[[ Source records open ]]
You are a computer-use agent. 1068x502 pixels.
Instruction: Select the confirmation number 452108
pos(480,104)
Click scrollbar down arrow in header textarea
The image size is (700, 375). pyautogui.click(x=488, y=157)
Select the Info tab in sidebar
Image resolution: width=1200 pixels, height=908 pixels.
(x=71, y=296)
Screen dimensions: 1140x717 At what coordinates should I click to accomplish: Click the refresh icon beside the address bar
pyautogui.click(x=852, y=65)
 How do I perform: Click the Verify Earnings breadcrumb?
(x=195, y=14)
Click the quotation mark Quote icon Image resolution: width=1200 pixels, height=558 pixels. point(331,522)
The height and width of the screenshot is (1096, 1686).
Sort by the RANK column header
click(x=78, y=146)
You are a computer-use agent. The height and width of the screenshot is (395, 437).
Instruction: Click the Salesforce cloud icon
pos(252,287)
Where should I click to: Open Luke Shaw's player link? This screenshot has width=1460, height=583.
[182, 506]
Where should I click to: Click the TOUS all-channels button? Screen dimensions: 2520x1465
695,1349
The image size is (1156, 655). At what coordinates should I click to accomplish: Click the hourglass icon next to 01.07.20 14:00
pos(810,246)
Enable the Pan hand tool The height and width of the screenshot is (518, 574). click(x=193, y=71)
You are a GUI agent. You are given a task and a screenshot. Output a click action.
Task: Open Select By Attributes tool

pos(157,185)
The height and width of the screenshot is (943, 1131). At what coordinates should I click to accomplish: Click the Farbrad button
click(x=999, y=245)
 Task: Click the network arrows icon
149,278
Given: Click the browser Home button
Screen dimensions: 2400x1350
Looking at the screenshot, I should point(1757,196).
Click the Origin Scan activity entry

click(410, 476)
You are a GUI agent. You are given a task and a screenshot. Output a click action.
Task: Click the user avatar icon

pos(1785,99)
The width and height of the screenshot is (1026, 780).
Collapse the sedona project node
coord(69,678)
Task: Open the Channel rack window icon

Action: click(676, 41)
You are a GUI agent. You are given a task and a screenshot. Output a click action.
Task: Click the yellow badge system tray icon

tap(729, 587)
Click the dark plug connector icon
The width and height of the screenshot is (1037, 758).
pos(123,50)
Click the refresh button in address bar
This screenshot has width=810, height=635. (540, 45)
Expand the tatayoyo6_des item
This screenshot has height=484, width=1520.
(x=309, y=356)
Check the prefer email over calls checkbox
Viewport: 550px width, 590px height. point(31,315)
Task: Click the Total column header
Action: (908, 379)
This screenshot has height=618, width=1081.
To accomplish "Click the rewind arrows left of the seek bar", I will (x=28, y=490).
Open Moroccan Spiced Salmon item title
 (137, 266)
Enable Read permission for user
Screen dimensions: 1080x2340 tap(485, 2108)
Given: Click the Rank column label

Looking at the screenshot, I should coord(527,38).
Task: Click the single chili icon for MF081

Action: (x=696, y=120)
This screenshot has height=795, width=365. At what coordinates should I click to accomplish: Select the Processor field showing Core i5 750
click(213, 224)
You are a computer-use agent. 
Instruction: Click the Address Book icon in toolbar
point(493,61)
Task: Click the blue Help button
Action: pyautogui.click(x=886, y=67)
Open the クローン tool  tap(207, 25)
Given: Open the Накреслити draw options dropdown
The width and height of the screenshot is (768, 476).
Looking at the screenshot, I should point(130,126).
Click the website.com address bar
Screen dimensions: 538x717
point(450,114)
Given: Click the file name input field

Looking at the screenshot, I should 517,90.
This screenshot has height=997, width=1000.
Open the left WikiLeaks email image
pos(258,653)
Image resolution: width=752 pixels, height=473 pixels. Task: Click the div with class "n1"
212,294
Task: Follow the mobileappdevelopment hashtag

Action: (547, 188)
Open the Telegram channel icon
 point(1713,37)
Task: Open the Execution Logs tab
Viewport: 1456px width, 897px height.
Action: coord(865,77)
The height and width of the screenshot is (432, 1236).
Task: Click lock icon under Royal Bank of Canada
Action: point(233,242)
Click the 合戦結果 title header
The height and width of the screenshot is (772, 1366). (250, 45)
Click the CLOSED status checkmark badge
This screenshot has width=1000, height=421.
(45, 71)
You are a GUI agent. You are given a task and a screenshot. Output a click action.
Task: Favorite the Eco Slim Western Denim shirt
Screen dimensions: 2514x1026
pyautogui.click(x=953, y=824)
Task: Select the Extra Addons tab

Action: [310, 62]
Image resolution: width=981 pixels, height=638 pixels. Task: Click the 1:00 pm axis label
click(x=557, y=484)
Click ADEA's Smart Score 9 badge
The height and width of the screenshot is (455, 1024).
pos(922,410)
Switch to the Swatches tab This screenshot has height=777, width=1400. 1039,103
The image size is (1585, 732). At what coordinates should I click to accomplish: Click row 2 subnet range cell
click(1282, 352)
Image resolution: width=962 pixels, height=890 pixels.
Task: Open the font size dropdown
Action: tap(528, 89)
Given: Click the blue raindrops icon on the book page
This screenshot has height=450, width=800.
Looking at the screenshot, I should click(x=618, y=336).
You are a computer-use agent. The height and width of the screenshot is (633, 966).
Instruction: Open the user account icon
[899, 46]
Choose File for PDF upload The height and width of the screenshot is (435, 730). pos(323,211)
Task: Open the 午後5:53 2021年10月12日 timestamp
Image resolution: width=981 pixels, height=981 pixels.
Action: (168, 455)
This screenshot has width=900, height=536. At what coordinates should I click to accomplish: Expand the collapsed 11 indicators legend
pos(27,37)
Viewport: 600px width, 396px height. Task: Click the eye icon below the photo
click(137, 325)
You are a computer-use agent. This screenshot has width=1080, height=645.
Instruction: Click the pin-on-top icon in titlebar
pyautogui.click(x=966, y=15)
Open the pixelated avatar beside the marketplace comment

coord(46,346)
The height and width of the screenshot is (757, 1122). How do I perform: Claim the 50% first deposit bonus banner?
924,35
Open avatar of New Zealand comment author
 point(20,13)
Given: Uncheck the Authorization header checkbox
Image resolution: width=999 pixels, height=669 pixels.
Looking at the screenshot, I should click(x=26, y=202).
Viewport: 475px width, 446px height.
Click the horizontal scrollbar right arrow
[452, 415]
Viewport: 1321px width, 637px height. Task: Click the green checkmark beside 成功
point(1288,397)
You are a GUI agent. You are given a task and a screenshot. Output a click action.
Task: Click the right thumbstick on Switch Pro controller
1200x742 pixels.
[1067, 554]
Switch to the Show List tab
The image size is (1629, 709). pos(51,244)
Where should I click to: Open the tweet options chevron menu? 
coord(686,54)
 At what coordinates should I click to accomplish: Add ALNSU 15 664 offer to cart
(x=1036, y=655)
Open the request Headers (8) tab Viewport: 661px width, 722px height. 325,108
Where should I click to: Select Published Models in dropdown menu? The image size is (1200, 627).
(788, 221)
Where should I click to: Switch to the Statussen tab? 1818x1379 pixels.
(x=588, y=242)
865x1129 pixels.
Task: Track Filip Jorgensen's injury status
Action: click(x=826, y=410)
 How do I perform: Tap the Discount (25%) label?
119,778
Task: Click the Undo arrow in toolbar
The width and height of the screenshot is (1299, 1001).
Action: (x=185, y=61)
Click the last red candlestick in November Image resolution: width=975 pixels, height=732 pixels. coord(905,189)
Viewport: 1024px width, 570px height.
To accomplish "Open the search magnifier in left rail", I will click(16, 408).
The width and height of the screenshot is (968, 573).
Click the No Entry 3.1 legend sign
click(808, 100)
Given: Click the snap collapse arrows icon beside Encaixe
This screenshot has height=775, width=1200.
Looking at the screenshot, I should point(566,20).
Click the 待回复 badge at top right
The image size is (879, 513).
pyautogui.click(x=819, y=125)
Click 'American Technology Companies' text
[[ Source records closed ]]
Quote exactly the opening line of the material above and every line after it, up to and including the line that contains "is (395, 437).".

You are a computer-use agent. 1068x502 pixels.
Instruction: Select the confirmation number 452108
pos(480,104)
Click scrollbar down arrow in header textarea
The image size is (700, 375). pyautogui.click(x=488, y=157)
Select the Info tab in sidebar
Image resolution: width=1200 pixels, height=908 pixels.
(x=71, y=296)
Screen dimensions: 1140x717 At what coordinates should I click to accomplish: Click the refresh icon beside the address bar
pyautogui.click(x=852, y=65)
 How do I perform: Click the Verify Earnings breadcrumb?
(x=195, y=14)
Click the quotation mark Quote icon Image resolution: width=1200 pixels, height=558 pixels. point(331,522)
The height and width of the screenshot is (1096, 1686).
Sort by the RANK column header
click(x=78, y=146)
You are a computer-use agent. The height and width of the screenshot is (395, 437).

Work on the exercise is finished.